Doing good work within stringent guidelines is hard. Its what most uncelebrated architects do daily. I agree.
look I was doodling, if I qoute some fancy pants philosophy and win a competition - I'm thinking right? I'm cutting the edge. Most people cut the edge nightly in their dreams.
"Grave's work gave many the cover to break out of the modernist monopoly, at least intellectually, and explore their personal passions, whether they be the local vernacular, regional styles, or random historical architects they might have admired. Pomo was simply the style that broke the spell. That's why it had to be so 'ironic', to give the establishment a way to digest such heresy. What a joke!"
I liked Thayer-D's point if serious.
I was serious Chris. I was just talking to my wife about how architects seem to be so uptight about history and decoration. Architects do concept and structure and while decorators make you want to live there? Bullshit. How many talented architects have we lost to set designs in Hollywood because they can't bear having to justify something that brings them and others so much joy? How many other professions hide behind words as much as architects? I thought architecture was predominantly a visual art. How would a modern day Vasari have written about Koolhaas? Too many questions I know, but sometimes joking is all you can do.
Chris, what's up with the shitty aggressive attitude?
And the empty box you posted doesn't convince me of anything. Show me the house and I'll stand corrected.
@Miles looks like Chris posted an image of plans of Wainscott showing Graves as architect. Do you not see it? Or did he fix link, since?
“I’ve always admired Charles Jencks’s assertion that it is the first Post-Modern building ‘to show that one can build with art, ornament, and symbolism on a grand scale.’ It matched Graves’s own confidence as a designer. It may have given us little to look back on, but it is a lightning rod of a superconfident past.”
Sarah Whiting
I (heart) Sarah Whiting. That's a great quote, Robert Cha!
good news for Graves
You just have to love the bullshit arty justification for bad architecture.
Or not.
Chop off the dumb cornices and paint the whole thing yellow. Done!
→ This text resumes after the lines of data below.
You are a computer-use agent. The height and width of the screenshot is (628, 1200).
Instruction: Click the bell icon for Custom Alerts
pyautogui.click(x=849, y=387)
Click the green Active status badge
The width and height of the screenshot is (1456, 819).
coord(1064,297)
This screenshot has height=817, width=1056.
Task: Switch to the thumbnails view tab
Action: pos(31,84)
It really is the interior of the building that is the problem. The exterior is what most people focus on, as it is what makes the Portland Building exemplary. But the inside is incredibly bad. My school has a yearly trip to Portland for a 3rd year studio, so of course we went by the building during our tour. I decided to go inside, actually I was the only one to go in there, don't know if others knew something I didn't, but I was shocked, it was dark, claustrophobic, and oppressive. This is what those that work there everyday experience, an architecturally extraordinary building, with arguably the worst interior of any building in downtown PDX.